Einen literarischen Zugang bieten die „Geschichten aus der Geschichte Kubas“ der Sammlung Luchterhand. Ganz unpathetisch vereint sich darin die in zwei Teile gespaltene Literatur des Landes: „das Exil“ und „die Dagebliebenen“. Denn wo das revolutionäre Kuba ein wichtiges kulturelles Zentrum Lateinamerikas war, wurde vielfach übersehen, wie konfliktiv die Beziehung Castros zu den Künstlern des Landes selbst war. In seinen berühmten „Worten an die Intellektuellen“ hatte der Comandante 1961 zum Prinzip erhoben, daß „wir das literarische Werk immer durch das Prisma der Revolution beurteilen werden“. Die von José Antonio Friedl Zapata herausgegebene Anthologie nun schaut durch das Prisma der Literatur; und sie findet so in den Texten von Guillermo Cabrera Infante und Miguel Barnet, Heberto Padilla und Alejo Carpentier, Jesús Diaz und zehn weiteren Schriftstellern einen überzeugenden Querschnitt durch die moderne kubanische Literatur — ob die Autoren heute in London oder Havanna, in New York oder Berlin leben. Als die „Geschichten aus der Geschichte Kubas“ vor anderthalb Jahren veröffentlicht wurden, war Jesús Diaz, wie die biographische Notiz am Ende des Buches vermerkt, „einer der wenigen bedeutenden Schriftsteller Kubas, die noch auf der Insel leben und aktiv an dem kulturellen Geschehen teilnehmen“. Inzwischen haben die Mächtigen in Havanna auch ihn ins Exil, verwiesen. In dem Sammelband ist seine siebeneinhalb Seiten kurze Geschichte „Der Lahme“ zu lesen. Aber auch sein großer Roman „Die Initialen der Erde“ liegt auf deutsch vor. Wem die Originalausgabe von Piper zu teuer ist und wer nicht auf die für März angekündigte Taschenbuchfassung warten will, der kann auf die so preiswerte wie solide Hardcover-Ausgabe des Aufbau-Verlags zurückgreifen, 1990 Printed in the German Democratic Republic.

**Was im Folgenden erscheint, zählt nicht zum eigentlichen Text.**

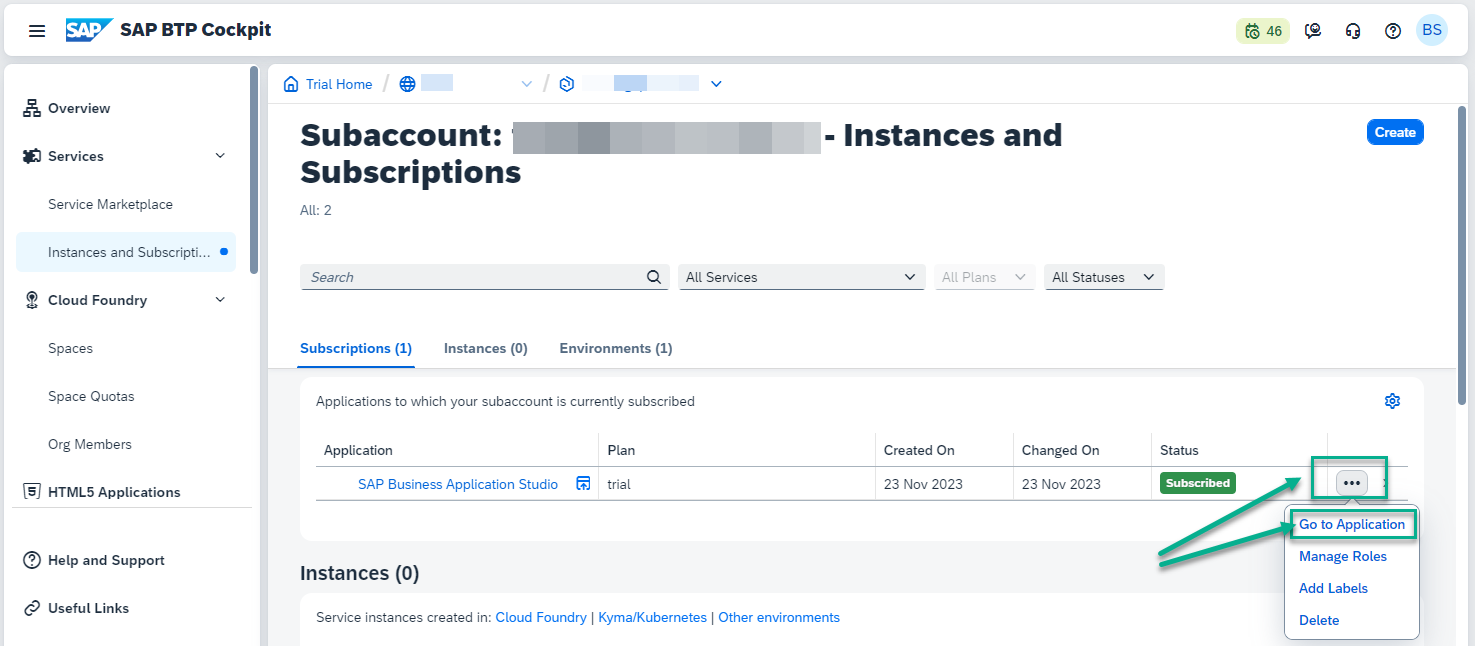Open the Kyma/Kubernetes link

Wilfried Huismann/Hans Jürgen Kröger (Hg.): „Cuba – Ein Reisebuch“. VSA 1989. 291 S., 32 DM

Dorothea Boyer, Rüdiger Liedtke, Günter Mletzko: „Cuba. LänderBilderLeseBuch“; ElefantenPress 1987, 127 Seiten, 26,80 DM

Horst-Eckart Gross/Ralf Müller: „Kuba – Insel im Umbruch“.

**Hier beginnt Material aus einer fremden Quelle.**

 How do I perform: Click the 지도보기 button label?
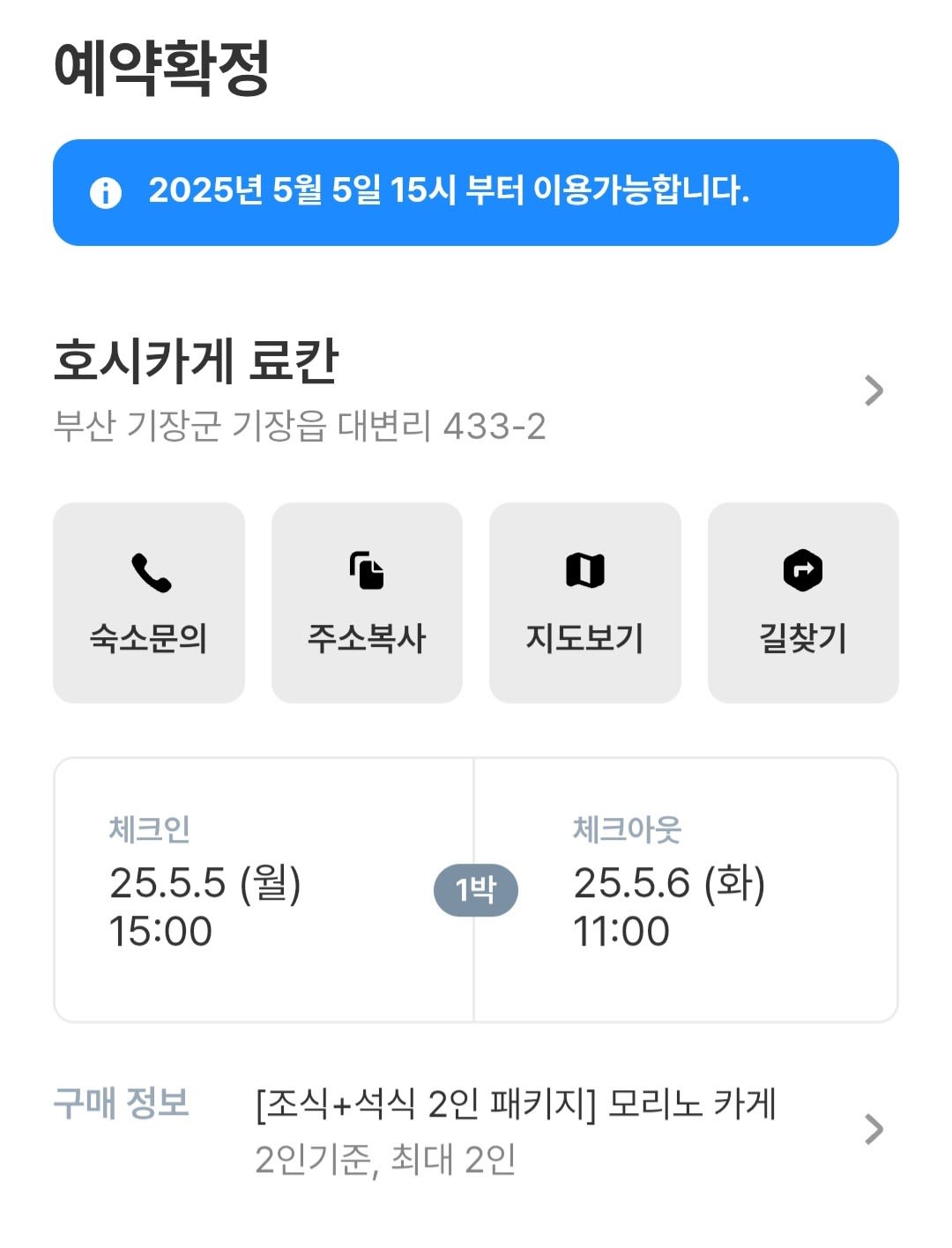[x=585, y=638]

Die bibliophilen Taschenbücher,

harenberg Edition 1989.

152 Seiten 24,80 DM

Frank Niess: „20mal Kuba“.

Piper 1991. 400 Seiten, 26,80 DM

J.A. Friedl Zapata: „Geschichten aus der Geschichte Kubas“. Sammlung Luchterhand 1990.

231 Seiten, 16,80 DM

Jesús Diaz: „Die Initialen der Erde“. Piper 1988. 44 DM.